After that, it just involved a whole bunch of coding (as well as ordering two spare ESP32s so I could test that my code worked without having to pull apart my existing setup), which I’ve uploaded to GitHub:
- esp32-sensor-reader-mqtt — Temperature and humidity readings
esp32-air-quality-reader-mqtt — Air quality readings(Update April 2024: This has been retired and the code in it rolled into the esp32-sensor-reader-mqtt repository above)- pi-home-dashboard — The central service that runs the display from More space: the Pimoroni HyperPixel4 display on a Raspberry Pi Zero W and Powering our house with a Tesla Powerwall 2 battery
- powerwall-to-pvoutput-uploader — The combination PVOutput uploader, which already existed but now optionally will publish its data to an MQTT topic
- influxdb-firehose — The combination Docker container stack that brings up InfluxDB, Grafana, and my TypeScript app to pull in all the data from the four sources above, put it into line protocol format, and shoot it into InfluxDB
- featherwing-temperature-displayer — The CircuitPython code that runs on an Adafruit ESP32-S2 with ThinkInk display, for giving us a display of the temperature and humidity while we’re in the home office; this only refreshes every three minutes so it just hits the API endpoint of the pi-home-dashboard above to read its data
Despite having written up a careful plan and done what I thought was getting all my ducks in a row to make a quick switchover this morning, there were a number of things I ran into that caused it to take a few hours to get going (things like forgetting to configure PostgreSQL on the Raspberry Pi 4B to allow things running in Docker to access it, needing to add an extra published port on the Linode so my website could connect to Mosquitto, and most annoyingly of all, a recent VSCode update breaking Pymakr and having to revert to an old version of both pieces of software). I got everything up and running in the end, and now if I add any new monitoring things, it’ll be quite simple to publish the data to Mosquitto and slurp it up into InfluxDB!
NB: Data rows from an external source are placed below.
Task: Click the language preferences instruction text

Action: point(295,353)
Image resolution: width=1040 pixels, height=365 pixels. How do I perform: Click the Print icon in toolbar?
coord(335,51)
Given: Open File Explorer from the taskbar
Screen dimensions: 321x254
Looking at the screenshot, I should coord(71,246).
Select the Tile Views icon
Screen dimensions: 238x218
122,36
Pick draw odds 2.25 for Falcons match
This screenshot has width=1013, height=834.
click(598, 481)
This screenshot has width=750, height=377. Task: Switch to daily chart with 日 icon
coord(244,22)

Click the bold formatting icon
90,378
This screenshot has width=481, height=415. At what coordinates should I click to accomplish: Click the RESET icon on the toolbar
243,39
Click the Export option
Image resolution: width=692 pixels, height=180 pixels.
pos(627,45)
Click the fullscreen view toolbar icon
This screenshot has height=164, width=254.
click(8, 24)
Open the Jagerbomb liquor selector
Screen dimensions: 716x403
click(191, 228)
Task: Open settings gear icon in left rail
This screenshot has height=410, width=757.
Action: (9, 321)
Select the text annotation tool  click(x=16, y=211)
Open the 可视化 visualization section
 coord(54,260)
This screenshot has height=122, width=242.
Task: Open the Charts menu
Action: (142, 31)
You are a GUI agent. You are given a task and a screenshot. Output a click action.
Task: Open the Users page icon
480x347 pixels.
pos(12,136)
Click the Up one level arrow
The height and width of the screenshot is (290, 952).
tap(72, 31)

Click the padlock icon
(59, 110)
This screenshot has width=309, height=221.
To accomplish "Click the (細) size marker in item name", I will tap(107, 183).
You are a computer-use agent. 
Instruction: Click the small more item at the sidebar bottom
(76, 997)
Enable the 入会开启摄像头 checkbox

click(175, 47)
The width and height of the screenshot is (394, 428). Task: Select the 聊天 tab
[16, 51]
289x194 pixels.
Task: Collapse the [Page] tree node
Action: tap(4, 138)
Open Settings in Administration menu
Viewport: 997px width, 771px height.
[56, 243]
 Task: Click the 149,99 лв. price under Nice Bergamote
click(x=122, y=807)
I’m looking for help setting up grafana as you did to pull my Tesla Powerwalls data on a raspberry pi 4. If you’d be willing to help with install of influxdb and grafana so I can pull and produce the graphical data, please send me an email.
I can’t run you through everything step-by-step, but you should be able to get Grafana and InfluxDB set up with my influxdb-firehose repository and use the powerwall-to-pvoutput-uploader to publish the data from the Powerwall to MQTT. 🙂
Happy to help if you get stuck on anything specific though!